— Здесь, — коротко сказала я, и раздалось поскрипывание деревянных колесиков — мой багаж въехал в комнату.
Я поставила свечу на туалетный столик и отодвинула одну из тяжелых занавесей. Запах отсыревшей пыли защекотал у меня в носу. За окном показались гряды холмов, покачивающаяся на ветру трава, парочка деревьев и потрясающее красно-багряное небо. Но нигде до самого горизонта не было видно человеческого жилья, ни малейшего намека на дым от очага или что-то подобное. Проведя кончиком пальца по замшелой оконной раме, я прикинула, можно ли изобрести некий коэффициент накопления пыли, чтобы вычислить, за сколько времени она собралась в определенном месте.
Опустив занавеску на место, я обернулась. В центре комнаты одиноко стоял чемодан, на нем лежали моя шляпка и дорожная сумка. Бросившись к двери, я выглянула в коридор. Меня оставили совершенно одну.
Я захлопнула дверь и на секунду замерла, обдумывая все, затем схватила один из помпезных стульев и, оставляя следы на пыльном ковре, потащила его ко второй двери, соединяющей мою комнату с соседней. Сжав зубы, я надежно заблокировала спинкой стула дверную ручку, а затем такую же предосторожность проделала с дверью в коридор. Только после этого я отдышалась, немного успокоилась и посмотрела на свечку, которая уже становилась огарком.
Обыскав все семь ящиков туалетного столика, я исследовала содержимое комода, а затем старого сундука. Пришлось изрядно порыться в пыльной рухляди, видимо, копившейся здесь годами, прежде чем на каминной полке мне удалось нащупать полированный ящичек, набитый тоненькими, хлипкими белыми свечками, а в керамическом кувшине по соседству оказалась связка ключей. Я умудрилась зажечь свечи и запереть все двери еще до того, как последний луч солнца скрылся за горизонтом.
В неверном свете маленьких огоньков мебель отбрасывала на стены гигантские, монстрообразные тени и выглядела совсем жутко. Я посмотрела на свои ладони, перепачканные грязью, а затем на платье. У меня в голове сам собой зазвучал голос тетушки Элис: «Серая камвольная ткань из грубой шерсти… — она будто говорила у меня прямо над ухом, — …подходит тебе больше всего. Она никогда не сносится, да и грязи на ней не видно». Но единственное, чего это платье никогда не делало — не шло своей владелице и не подчеркивало ее, то есть моих, достоинств. Но для путешествия обратно в Лондон, которое я планировала начать не позже завтрашнего полудня, платье вполне годилось.
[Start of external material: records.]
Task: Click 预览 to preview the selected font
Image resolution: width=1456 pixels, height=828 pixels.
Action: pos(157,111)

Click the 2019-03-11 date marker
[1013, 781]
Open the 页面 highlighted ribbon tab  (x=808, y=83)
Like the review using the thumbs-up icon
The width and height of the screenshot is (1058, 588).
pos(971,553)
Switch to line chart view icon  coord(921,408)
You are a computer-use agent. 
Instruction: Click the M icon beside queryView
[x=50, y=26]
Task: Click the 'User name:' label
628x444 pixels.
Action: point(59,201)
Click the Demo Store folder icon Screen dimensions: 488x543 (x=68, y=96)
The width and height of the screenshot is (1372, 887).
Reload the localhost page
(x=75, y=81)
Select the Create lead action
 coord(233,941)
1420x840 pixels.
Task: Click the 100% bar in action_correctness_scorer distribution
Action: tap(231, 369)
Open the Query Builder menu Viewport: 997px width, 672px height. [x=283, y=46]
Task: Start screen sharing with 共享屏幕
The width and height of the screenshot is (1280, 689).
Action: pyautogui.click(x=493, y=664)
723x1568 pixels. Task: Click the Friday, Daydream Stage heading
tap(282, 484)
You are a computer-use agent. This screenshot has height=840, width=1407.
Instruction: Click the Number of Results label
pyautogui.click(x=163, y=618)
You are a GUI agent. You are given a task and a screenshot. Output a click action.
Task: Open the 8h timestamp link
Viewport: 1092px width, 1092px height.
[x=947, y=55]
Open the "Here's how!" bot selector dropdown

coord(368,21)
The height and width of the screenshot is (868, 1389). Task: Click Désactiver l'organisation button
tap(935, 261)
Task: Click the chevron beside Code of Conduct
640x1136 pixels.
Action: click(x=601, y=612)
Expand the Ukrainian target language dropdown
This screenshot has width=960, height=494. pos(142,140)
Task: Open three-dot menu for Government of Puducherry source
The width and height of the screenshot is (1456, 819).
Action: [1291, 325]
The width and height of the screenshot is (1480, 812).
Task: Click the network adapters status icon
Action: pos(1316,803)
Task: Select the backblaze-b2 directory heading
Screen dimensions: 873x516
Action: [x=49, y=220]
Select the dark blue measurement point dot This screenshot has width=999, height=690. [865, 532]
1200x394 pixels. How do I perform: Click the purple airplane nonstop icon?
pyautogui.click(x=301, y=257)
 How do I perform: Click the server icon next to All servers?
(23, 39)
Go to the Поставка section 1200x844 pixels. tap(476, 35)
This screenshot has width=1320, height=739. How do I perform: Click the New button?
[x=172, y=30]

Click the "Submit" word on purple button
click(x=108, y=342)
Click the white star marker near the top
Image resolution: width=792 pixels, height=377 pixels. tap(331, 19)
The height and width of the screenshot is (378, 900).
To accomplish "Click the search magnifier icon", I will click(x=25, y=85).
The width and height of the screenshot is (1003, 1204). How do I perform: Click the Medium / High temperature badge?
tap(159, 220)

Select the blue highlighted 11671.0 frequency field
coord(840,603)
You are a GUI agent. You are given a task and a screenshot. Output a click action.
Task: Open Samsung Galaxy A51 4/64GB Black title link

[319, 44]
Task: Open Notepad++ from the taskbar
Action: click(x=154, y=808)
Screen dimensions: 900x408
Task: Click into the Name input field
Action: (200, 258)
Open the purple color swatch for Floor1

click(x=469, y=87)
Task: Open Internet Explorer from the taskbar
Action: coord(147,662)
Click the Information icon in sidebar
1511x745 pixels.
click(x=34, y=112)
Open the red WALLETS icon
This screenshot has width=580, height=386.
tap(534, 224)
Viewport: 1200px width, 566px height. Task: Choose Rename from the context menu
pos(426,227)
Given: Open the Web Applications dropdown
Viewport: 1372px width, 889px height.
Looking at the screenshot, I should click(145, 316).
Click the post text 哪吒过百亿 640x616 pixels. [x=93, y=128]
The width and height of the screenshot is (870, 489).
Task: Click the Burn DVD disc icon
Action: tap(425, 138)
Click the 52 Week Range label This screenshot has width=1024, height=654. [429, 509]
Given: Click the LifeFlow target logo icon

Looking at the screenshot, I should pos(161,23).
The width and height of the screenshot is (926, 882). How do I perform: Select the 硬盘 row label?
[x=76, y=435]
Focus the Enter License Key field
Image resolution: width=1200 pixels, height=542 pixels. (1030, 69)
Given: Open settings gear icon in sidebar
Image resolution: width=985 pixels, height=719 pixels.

Только бы поскорее увидеться с дядей и тщательно собрать всю информацию, что мне удастся выяснить.
Я вытерла ладони об изнанку юбки, где уж точно ничего не будет видно, стянула ее сразу вместе с тремя нижними юбками и швырнула их на чемодан. Затем дернула шнурок корсета и позволила ему упасть прямо на грязный пол, привольно раскинув руки и не ощущая на себе ничего, кроме мягкой сорочки, не сковывающей движений. Впервые с самого утра я могла наконец вдохнуть полной грудью. Теперь можно заняться и кроватью.
Я слегка толкнула ее, хотя понимала, что мне не удастся сдвинуть ее с места. Меня ужасал сам факт того, что за моей головой будет свободное пространство. Покрывала выглядели относительно чисто, видимо, благодаря портьерам над кроватью, но вот на ощупь оказались сырыми и липкими. В надежде найти сухое постельное белье я потянула дверцу шкафа. Заперто. Я взяла найденную связку ключей и стала пробовать их один за другим. На седьмом ключе замок щелкнул, и дверца открылась.
В лицо мне пахнул густой, теплый аромат лилий и корицы. Удивленно склонив голову, я уставилась не на стопки белья и прочей дребедени, которые ожидала увидеть, а на восхитительные платья, сложенные кипами высотой почти до самого потолка. Шелка нежнейшего лимонного, лавандового и пастельно-розового оттенков гладко поблескивали в полумраке шкафа. Кое-где они перемежались с белым батистом и светло-зеленой или лазурной шерстью, перехваченной шнурочками цвета взбитых сливок. Здесь будто слыхом не слыхивали про тяжелое хмурое небо и гадкий желтый туман, под которыми, как булыжники в серой мостовой, годами складывались и наслаивались занудная практичность, чопорная суровость и бесприютная тоска. Ничего общего с Лондоном. Это были вещи из совершенно другого мира.